French animated edutainment TV series

Archibald le Magichien (literally: Archibald the Magic Dog) is a French animated edutainment TV series that originally aired on TF1 from 1980 to 1981. The series consists of 46 five-minute episodes and was one of the earliest productions by DIC Audiovisuel (then known as DIC Entertainment), preceding Ulysses 31 by a year.

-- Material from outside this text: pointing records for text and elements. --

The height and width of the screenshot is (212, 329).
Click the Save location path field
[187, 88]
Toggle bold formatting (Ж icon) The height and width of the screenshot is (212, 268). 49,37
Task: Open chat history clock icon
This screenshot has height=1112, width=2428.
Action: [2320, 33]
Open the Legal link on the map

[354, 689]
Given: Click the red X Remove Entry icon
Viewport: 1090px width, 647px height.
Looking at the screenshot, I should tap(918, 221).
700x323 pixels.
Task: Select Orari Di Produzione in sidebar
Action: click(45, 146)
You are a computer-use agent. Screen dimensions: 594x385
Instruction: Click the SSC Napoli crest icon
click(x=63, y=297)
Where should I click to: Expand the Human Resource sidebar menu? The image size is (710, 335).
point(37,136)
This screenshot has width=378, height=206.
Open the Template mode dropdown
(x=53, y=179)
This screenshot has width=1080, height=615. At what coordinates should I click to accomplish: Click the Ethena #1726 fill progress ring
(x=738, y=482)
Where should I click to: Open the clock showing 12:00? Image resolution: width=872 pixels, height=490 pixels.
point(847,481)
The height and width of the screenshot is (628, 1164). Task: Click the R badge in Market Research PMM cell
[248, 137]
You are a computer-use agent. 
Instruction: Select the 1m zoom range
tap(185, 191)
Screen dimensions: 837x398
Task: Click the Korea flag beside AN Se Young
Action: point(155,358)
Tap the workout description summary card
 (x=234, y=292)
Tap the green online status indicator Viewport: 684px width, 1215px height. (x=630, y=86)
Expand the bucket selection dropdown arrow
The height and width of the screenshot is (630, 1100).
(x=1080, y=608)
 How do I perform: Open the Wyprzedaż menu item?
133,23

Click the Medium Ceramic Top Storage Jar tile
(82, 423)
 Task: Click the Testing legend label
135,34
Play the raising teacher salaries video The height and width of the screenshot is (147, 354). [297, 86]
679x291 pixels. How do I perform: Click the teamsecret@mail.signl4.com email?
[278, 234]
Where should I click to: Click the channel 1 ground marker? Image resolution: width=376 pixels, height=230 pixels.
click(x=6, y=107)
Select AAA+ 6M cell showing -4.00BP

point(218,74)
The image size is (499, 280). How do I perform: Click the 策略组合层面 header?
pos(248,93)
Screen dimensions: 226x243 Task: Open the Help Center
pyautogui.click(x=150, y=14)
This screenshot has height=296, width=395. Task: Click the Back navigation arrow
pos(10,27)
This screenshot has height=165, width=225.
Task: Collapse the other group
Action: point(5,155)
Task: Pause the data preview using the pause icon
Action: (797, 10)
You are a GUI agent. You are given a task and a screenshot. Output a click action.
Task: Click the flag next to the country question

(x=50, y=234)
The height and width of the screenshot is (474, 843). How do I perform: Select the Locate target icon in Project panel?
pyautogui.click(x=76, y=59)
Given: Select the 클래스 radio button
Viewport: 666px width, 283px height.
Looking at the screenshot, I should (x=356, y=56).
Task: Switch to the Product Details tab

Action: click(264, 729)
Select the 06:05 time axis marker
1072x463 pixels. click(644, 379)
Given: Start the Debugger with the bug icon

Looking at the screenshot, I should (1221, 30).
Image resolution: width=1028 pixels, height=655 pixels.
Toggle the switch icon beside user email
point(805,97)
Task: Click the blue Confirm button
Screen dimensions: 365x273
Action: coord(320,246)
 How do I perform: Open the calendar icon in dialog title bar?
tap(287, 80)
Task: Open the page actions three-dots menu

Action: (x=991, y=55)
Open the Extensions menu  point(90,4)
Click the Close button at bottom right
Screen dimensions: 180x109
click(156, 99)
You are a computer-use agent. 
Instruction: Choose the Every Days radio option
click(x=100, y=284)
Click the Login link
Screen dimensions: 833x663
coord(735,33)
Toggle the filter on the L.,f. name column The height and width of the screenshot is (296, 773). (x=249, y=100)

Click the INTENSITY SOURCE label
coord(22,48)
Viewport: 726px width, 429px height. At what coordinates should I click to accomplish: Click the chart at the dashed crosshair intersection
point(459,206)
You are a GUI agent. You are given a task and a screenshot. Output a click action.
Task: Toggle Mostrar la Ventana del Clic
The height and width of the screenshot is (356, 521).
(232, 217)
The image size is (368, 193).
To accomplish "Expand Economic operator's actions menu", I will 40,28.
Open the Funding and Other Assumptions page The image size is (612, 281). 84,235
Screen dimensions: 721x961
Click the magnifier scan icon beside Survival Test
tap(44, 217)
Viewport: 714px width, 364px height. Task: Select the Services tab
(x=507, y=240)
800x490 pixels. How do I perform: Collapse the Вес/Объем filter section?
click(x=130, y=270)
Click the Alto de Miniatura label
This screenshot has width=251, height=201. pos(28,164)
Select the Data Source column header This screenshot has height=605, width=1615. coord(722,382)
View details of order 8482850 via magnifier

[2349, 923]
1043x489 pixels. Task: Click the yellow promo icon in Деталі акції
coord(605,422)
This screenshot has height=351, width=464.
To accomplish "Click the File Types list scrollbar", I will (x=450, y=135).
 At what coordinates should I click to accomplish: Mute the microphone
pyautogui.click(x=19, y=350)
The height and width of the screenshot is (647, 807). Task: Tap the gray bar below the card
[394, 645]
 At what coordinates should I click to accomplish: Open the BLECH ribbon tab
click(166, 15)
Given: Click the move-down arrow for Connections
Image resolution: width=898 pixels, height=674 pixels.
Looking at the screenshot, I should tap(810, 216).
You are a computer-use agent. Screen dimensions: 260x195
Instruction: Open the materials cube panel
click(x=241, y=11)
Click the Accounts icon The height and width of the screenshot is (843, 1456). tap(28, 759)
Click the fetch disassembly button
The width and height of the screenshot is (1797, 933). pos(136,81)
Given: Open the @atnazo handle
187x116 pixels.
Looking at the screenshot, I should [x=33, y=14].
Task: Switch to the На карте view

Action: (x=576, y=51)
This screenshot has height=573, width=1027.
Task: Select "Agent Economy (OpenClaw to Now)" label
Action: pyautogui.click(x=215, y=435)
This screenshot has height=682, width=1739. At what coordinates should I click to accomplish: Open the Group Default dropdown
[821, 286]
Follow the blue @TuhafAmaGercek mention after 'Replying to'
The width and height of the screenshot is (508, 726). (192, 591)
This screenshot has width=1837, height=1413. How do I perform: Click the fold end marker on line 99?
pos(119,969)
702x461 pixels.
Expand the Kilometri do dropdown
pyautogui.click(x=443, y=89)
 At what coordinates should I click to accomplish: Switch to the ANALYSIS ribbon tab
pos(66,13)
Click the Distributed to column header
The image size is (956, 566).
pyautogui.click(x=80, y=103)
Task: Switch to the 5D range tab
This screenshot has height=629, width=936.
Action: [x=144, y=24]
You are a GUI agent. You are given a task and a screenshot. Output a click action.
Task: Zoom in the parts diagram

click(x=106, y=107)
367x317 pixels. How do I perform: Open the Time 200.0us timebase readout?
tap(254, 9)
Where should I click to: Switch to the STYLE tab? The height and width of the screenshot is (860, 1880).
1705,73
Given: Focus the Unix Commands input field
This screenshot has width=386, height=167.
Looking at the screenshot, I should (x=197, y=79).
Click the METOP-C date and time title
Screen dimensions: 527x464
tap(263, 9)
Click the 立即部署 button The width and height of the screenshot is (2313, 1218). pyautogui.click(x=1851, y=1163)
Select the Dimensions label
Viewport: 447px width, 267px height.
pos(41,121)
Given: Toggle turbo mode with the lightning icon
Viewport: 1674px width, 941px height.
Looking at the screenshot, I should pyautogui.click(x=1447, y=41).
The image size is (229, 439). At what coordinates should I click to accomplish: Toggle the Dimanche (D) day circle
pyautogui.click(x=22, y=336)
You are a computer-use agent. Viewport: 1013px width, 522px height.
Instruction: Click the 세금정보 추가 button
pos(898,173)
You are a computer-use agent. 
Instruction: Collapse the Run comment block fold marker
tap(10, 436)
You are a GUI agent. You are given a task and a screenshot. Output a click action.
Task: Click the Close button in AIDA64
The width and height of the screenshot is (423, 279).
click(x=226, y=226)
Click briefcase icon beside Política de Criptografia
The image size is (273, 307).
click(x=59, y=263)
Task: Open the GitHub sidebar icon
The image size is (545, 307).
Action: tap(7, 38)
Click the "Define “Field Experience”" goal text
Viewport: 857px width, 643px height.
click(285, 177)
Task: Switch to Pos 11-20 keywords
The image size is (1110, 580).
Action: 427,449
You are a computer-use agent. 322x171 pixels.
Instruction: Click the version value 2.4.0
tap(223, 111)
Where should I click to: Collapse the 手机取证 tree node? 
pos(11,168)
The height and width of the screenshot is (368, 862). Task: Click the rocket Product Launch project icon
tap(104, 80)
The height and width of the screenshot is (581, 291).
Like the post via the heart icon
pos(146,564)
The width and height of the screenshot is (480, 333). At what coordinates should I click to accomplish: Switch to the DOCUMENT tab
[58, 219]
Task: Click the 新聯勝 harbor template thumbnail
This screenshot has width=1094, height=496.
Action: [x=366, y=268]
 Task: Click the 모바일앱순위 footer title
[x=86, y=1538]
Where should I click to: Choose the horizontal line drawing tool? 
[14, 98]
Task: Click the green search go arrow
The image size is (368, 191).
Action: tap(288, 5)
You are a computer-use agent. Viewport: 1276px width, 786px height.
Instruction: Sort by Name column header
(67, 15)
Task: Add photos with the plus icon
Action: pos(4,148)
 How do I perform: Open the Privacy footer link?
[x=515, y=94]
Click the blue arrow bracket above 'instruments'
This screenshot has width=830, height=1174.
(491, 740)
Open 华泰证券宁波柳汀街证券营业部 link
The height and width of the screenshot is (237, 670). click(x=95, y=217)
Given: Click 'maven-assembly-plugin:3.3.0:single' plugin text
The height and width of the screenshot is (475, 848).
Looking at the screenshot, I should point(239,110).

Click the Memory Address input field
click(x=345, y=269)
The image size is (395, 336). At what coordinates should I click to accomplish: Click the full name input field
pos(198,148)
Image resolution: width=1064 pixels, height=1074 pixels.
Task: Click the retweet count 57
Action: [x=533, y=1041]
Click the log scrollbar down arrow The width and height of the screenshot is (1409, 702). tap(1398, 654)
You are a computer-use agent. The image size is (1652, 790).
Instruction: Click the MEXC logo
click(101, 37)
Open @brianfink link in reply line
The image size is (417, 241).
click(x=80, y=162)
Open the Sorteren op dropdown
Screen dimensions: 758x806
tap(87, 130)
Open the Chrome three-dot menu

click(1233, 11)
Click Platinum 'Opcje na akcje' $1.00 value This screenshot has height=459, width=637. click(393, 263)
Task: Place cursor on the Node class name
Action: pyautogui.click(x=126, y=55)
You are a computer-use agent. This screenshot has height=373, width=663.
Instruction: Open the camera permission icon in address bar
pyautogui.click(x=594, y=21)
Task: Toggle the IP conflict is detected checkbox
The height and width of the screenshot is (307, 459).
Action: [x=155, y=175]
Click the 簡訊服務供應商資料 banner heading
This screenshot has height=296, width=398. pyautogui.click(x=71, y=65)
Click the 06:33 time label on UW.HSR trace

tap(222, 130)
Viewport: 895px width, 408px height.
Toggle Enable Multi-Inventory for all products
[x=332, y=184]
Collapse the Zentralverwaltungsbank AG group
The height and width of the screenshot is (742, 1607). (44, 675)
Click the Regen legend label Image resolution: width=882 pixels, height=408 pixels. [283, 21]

Ownership of the series passed to Disney in 2001 when Disney acquired Fox Kids Worldwide, which also includes Saban Entertainment libraries, which consists of the C&D/DIC Audiovisuel programs.

== Title ==
The title's last word, magichien, is a portmanteau combining the French words magie (magic) and chien (dog). This wordplay creates a pun on magicien (magician), reflecting the main character's magical abilities and canine transformation.

== Synopsis ==
The series follows Archibald, a magician who accidentally transforms himself into a Bearded Collie dog and is unable to recall the spell to revert to his human form. Throughout the series, he befriends a young boy named Pierrot and, despite his predicament, uses his magical skills and knowledge to educate Pierrot—and by extension, the audience—on essential health and hygiene habits.

== Educational themes ==
The series is aimed at teaching children valuable life lessons regarding personal health and well-being. The series addressed several key topics, including:

- The dangers of smoking and alcohol consumption.
- The risks of prolonged exposure to the sun.
- The importance of regular hygiene practices, such as brushing teeth, washing hands, and bathing.
- The benefits of physical exercise and maintaining an active lifestyle.
- The necessity of a balanced diet for overall health.